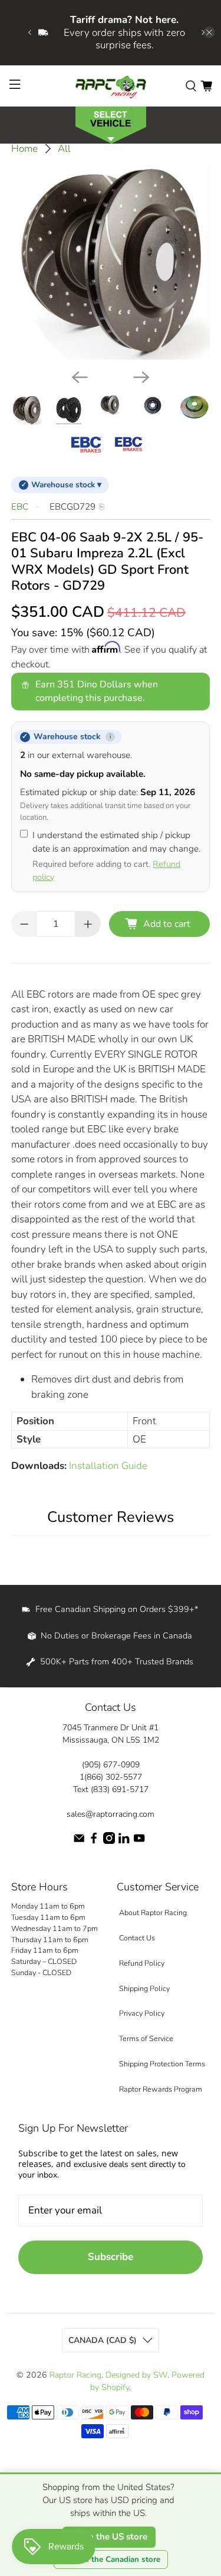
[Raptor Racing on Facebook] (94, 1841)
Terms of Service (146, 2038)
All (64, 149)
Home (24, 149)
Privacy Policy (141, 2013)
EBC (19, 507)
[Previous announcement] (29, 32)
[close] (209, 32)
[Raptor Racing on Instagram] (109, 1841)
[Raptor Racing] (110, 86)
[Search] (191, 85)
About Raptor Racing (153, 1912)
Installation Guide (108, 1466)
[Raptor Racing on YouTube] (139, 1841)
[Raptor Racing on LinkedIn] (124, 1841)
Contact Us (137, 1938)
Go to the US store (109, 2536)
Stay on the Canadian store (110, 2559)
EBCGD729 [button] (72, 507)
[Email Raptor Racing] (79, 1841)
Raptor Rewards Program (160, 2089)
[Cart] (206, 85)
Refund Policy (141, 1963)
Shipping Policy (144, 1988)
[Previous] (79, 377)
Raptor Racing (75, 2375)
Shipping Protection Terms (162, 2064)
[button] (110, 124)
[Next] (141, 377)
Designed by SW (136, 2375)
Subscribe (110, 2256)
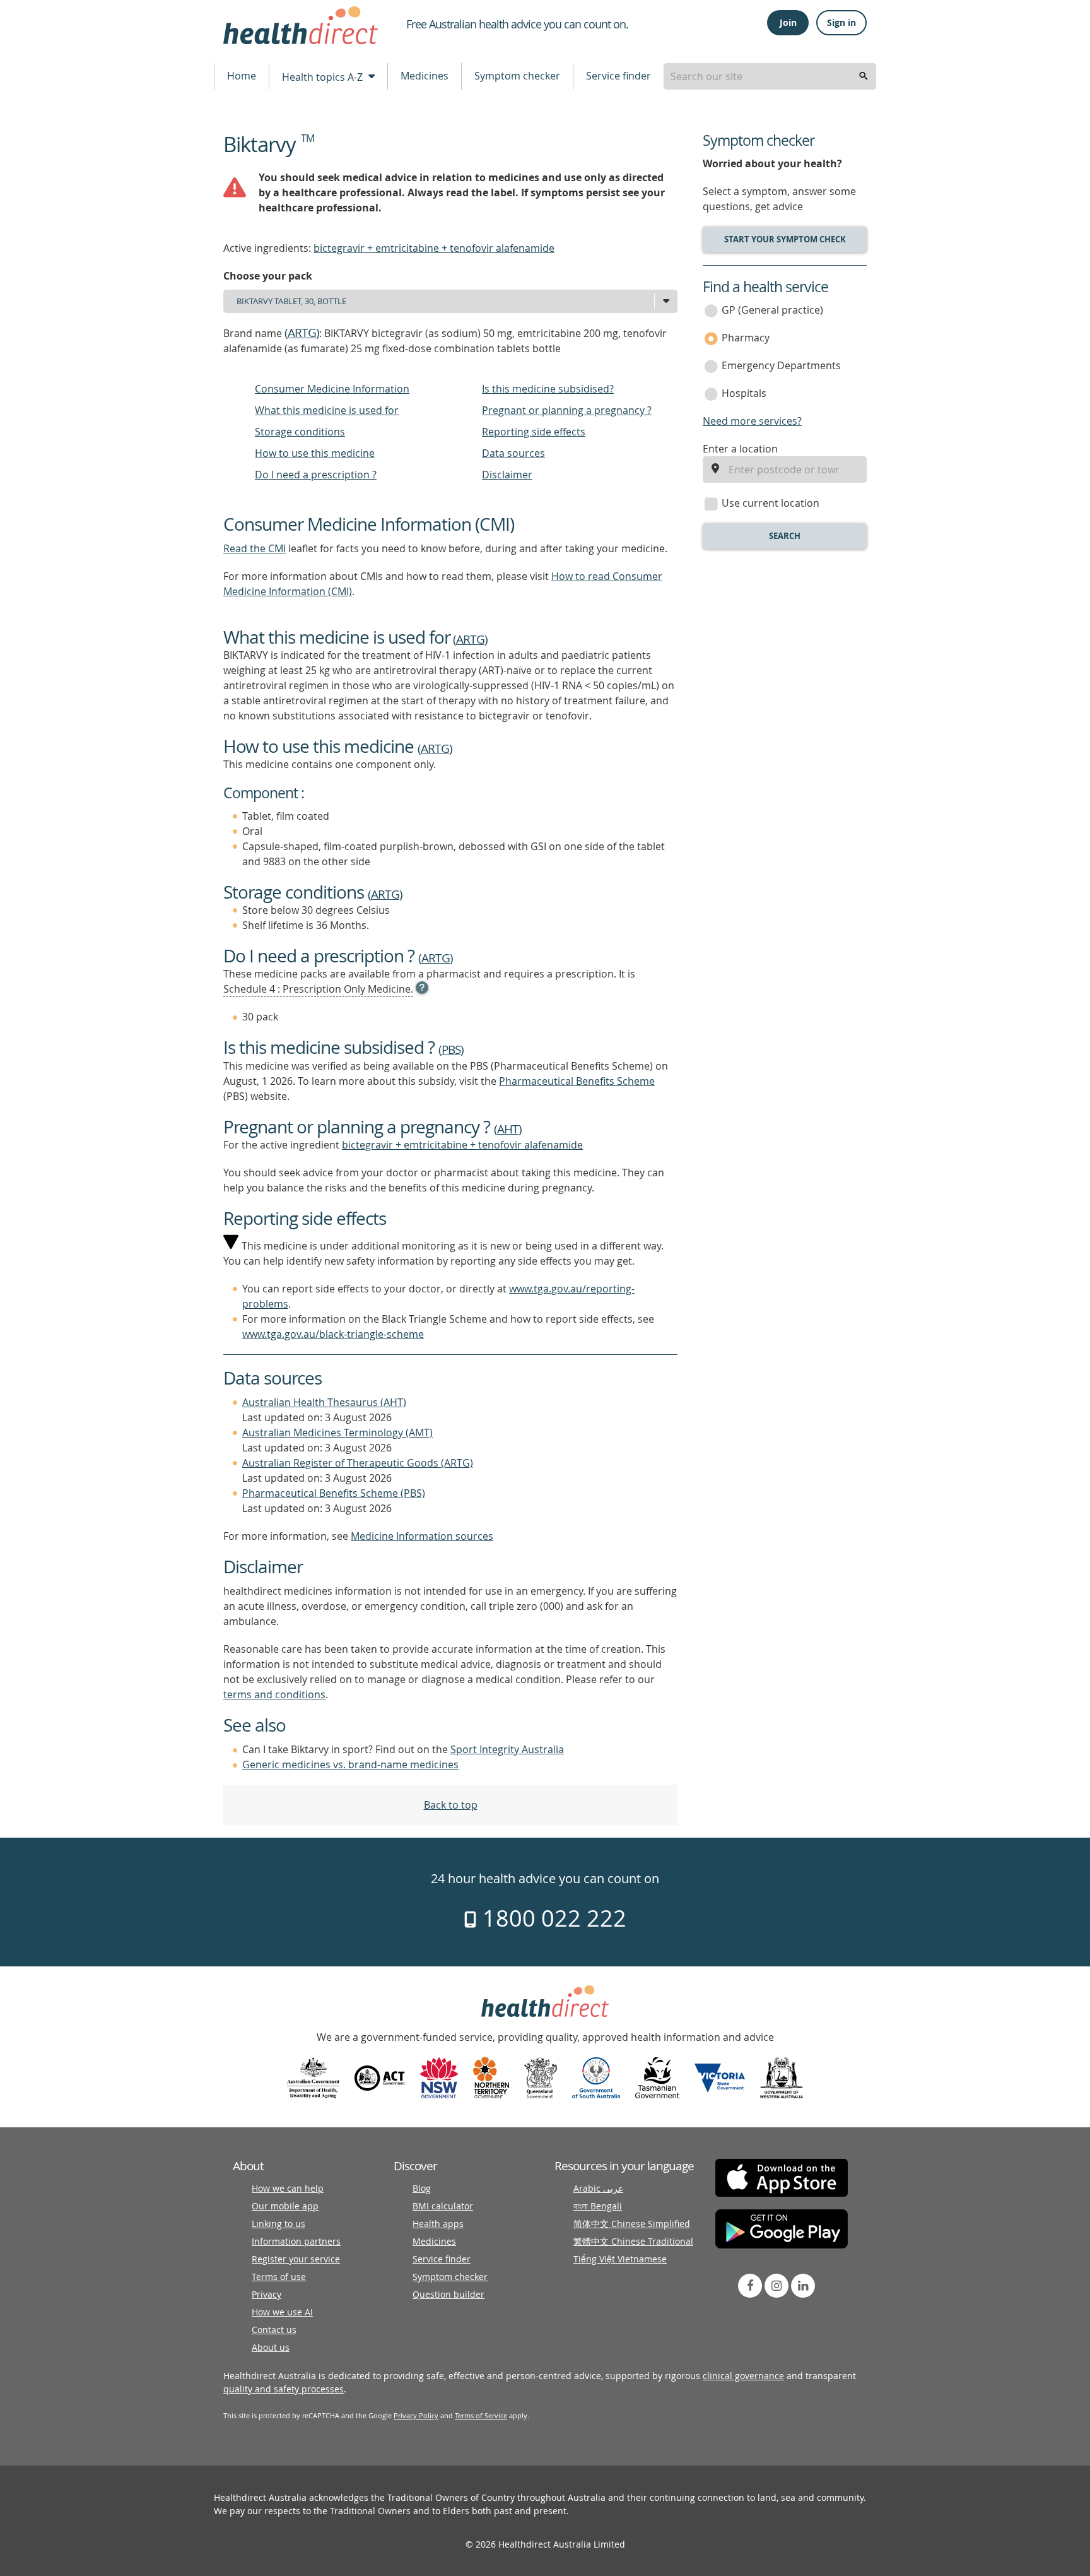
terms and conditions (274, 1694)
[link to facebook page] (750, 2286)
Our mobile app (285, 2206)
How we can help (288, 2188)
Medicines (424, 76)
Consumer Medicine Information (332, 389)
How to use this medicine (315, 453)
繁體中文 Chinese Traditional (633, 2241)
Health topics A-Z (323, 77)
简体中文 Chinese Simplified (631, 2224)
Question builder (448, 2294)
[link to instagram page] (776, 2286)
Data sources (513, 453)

• • • • • • •

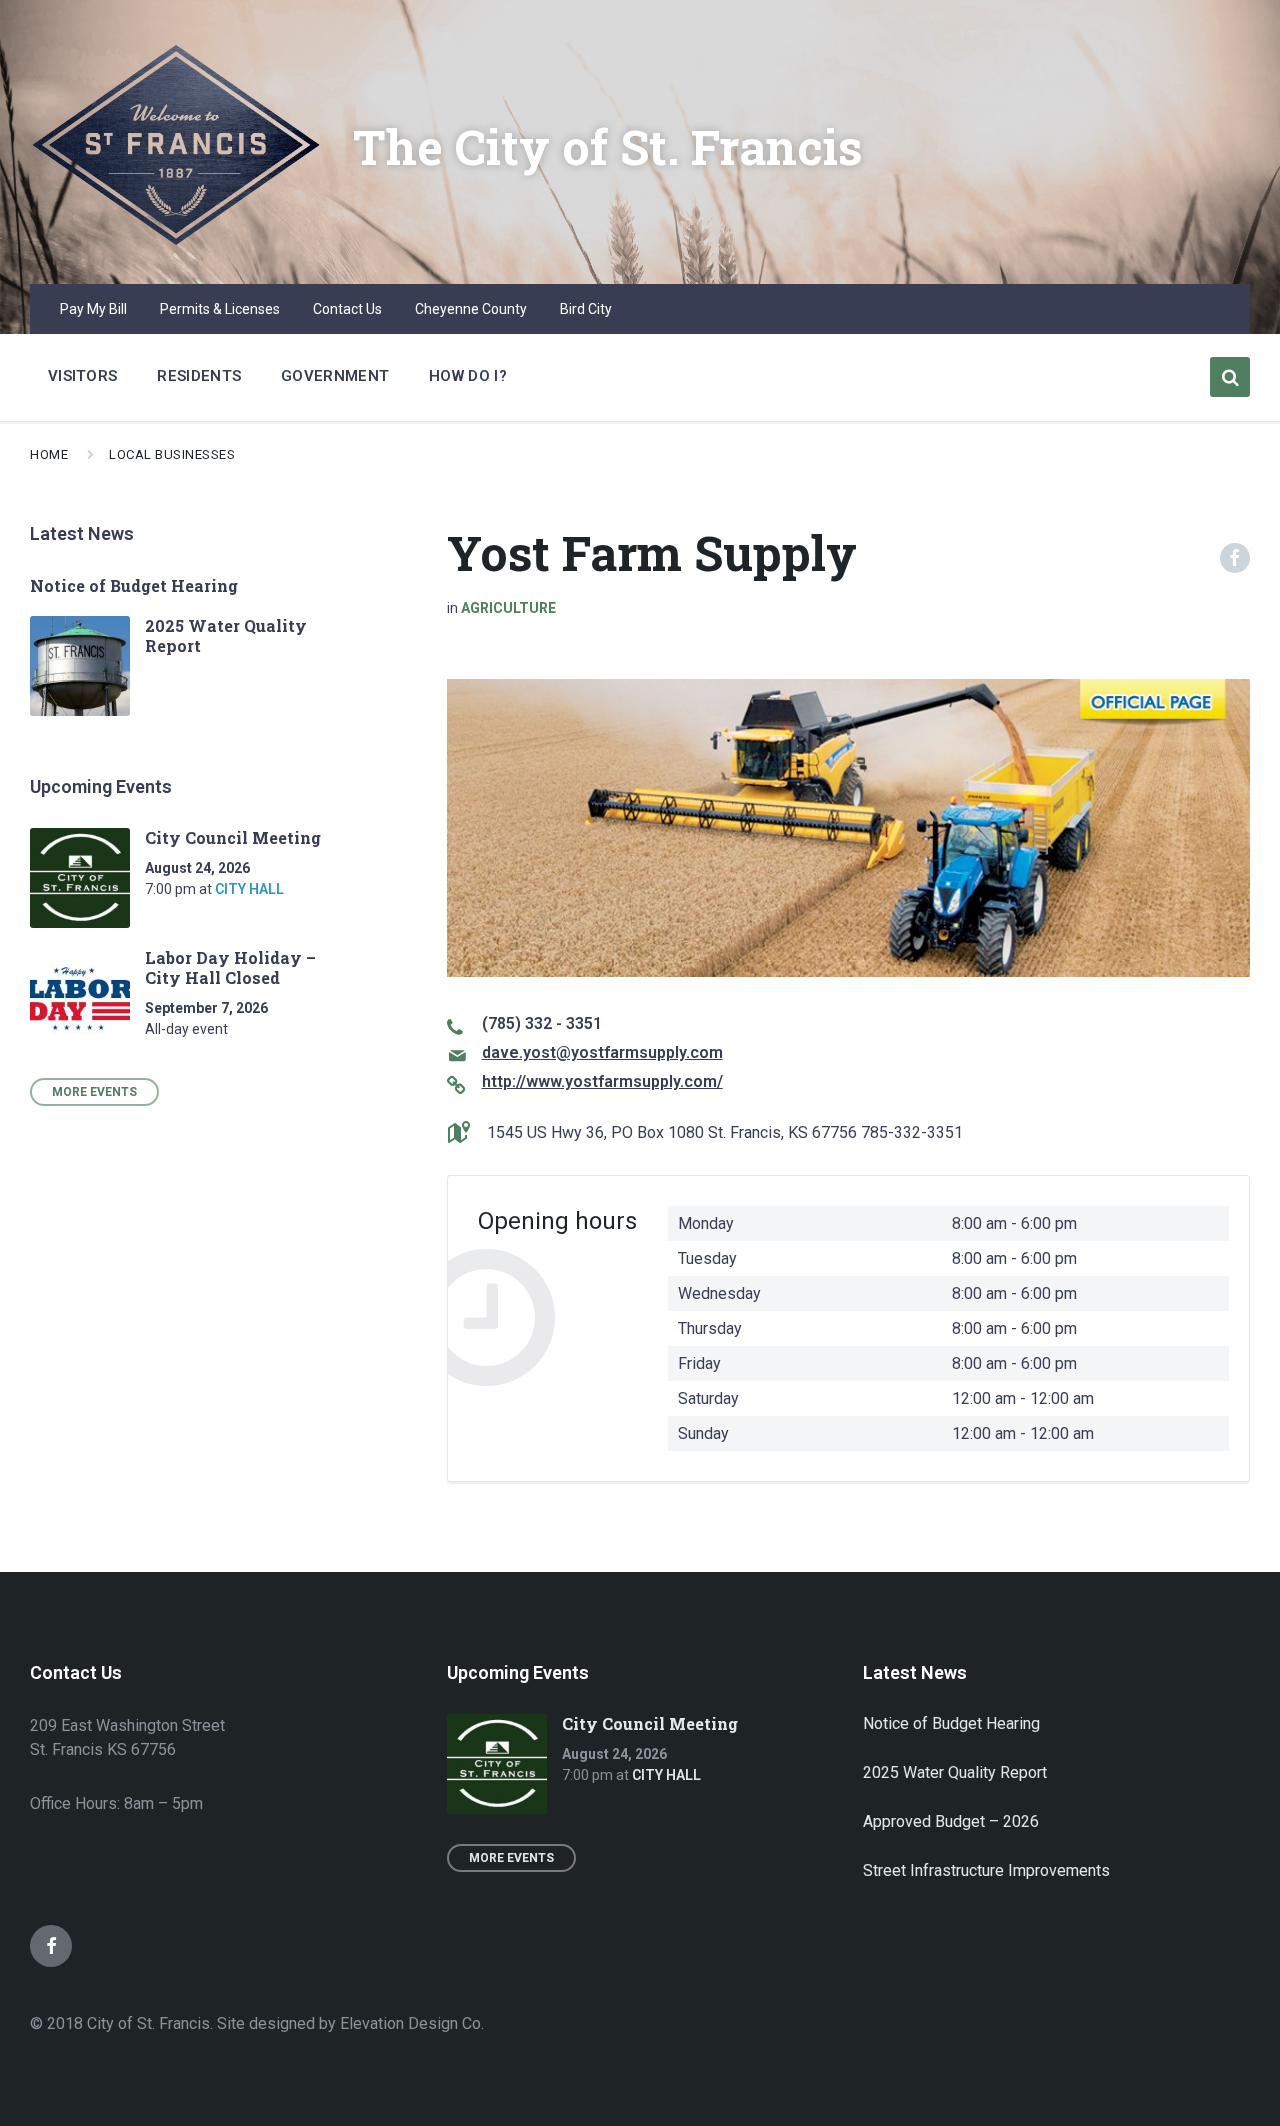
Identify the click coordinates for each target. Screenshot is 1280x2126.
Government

• • • • • • •

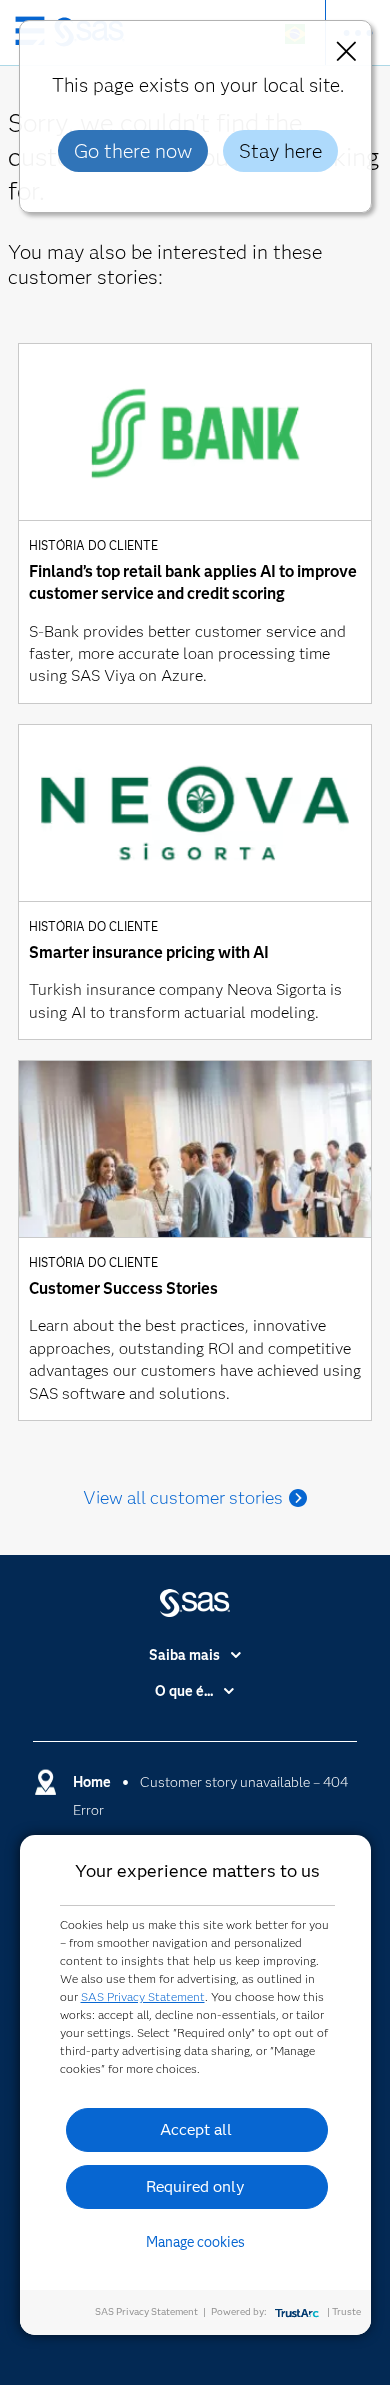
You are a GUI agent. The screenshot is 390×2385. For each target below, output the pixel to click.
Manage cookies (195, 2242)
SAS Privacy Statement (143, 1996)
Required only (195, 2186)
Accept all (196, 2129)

• • • • • • •

## Prompt
Exactly the lines starting at the one above with "Designed by SW (136, 2375)" and ending at the one with "Data sources (513, 453)" should be printed, and nothing else. Omit the pictures.

## Reply
Designed by SW (136, 2375)
Subscribe (110, 2256)
terms and conditions (274, 1694)
[link to facebook page] (750, 2286)
Our mobile app (285, 2206)
How we can help (288, 2188)
Medicines (424, 76)
Consumer Medicine Information (332, 389)
How to use this medicine (315, 453)
繁體中文 Chinese Traditional (633, 2241)
Health topics A-Z (323, 77)
简体中文 Chinese Simplified (631, 2224)
Question builder (448, 2294)
[link to instagram page] (776, 2286)
Data sources (513, 453)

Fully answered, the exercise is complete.